日立製作所は、統合システム運用管理「JP1」の4年ぶりのメジャーバージョンアップとなるバージョン13の販売を6月30日から始めた。同等の機能を実装したSaaS版「JP1 Cloud Service」は9月29日から売り出す。最新版では、オブザーバビリティ(可観測性)を担うモジュールを全面的に刷新し、JP1の強みとするジョブ管理や障害対応と一体的に使うことを可能にした。オブザーバビリティを主力とする専業ベンダーの存在感が増すなか、日立は既存のジョブ管理などとシームレスに使える点を前面に押し出すことで競争優位性を高める考え。
(安藤章司)
JP1はジョブ管理を軸にシステム運用や障害対応などさまざまな機能を実装しており、最新バージョンでは、オブザーバビリティの機能を全面的に刷新して「JP1/Integrated Management 3(IM3)」の名称で販売を始めた。オブザーバビリティはシステムの状態を観測、把握する機能で、実際にアプリを使っているユーザーや顧客がどのような使用感なのかを可視化するツールとして活用されている。
横山卓三 主任技師
従前であれば自社内のシステム管理だけでおおよそのシステム負荷を把握できたが、近年では第三者が運営するパブリッククラウドやさまざまな外部SaaSを多用するなど複雑化しており、エンドユーザーの使用感や顧客満足度を推し測ることが難しくなっている。今回、全面刷新したIM3ではアプリやサービスの使用感、ITリソースの負荷状況、何らかの問題や事象の発生状況と影響の把握について「多角的な視点から観測できるよう機能を抜本的に強化した」と、運用管理プロダクト&サービス部グループリーダーの横山卓三・主任技師は話す。
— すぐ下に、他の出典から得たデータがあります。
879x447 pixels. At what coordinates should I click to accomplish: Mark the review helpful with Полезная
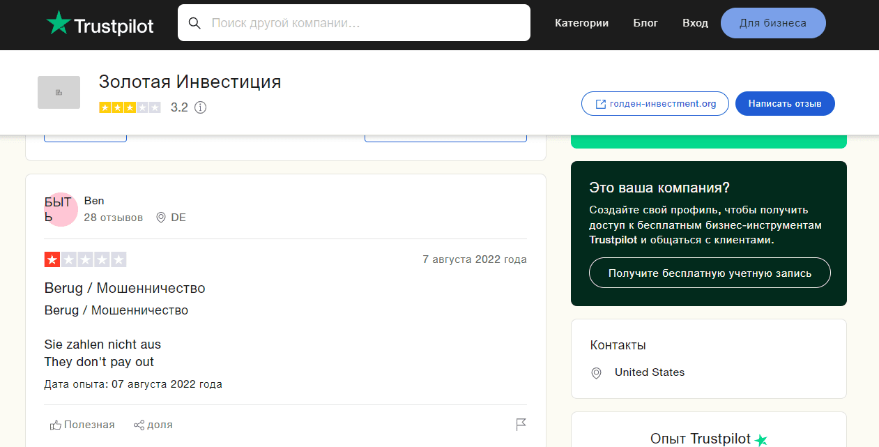coord(82,424)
オブザーバビリティを巡っては、新興ベンダーが競い合う成長市場となっており、IM3の前バージョンのIM2のときから「ユーザーからの問い合わせや関心が非常に高い機能」(横山主任技師)だったという。IM3の投入によってより高性能で使いやすいオブザーバビリティの機能を提供するとともに、JP1の既存機能であるジョブ管理の「JP1/Automatic Job Management System(AJS)」や障害発生時の対応手順の管理、人的リソースの最適化を支援する運用統合「Operations Integration(Ops I)」などと一体的に使えるようにした。
津田真希氏
メインフレームをはじめとするレガシーシステムから最新のクラウドネイティブなサービスまでのジョブ管理や運用統合に幅広く対応するJP1の既存機能と一体的に運用。「アプリやサービスの使用感、顧客体験の可視化から、障害発生の兆候、実際に障害が発生したときの対応までオールインワンで使える強みを前面に押し出していく」(運用管理プロダクト&サービス部の津田真希氏)ことで、市場競争力を高め、販売数を伸ばしていく方針だ。
JP1の今後の開発ロードマップについては、データ起点の運用や、最新の生成AIの技術の応用を検討している。前者は従来の運用担当者の知識や経験に依存した運用ではなく、データに基づいた運用に移行させ、「運用に関する洞察を誰がいつどこでもリアルタイムで得られるようにする」(津田氏)。後者は「AIアシスタントに運用の一部を任せる手法を取り入れる」(同)ことで運用担当者の負担軽減を目指すとしている。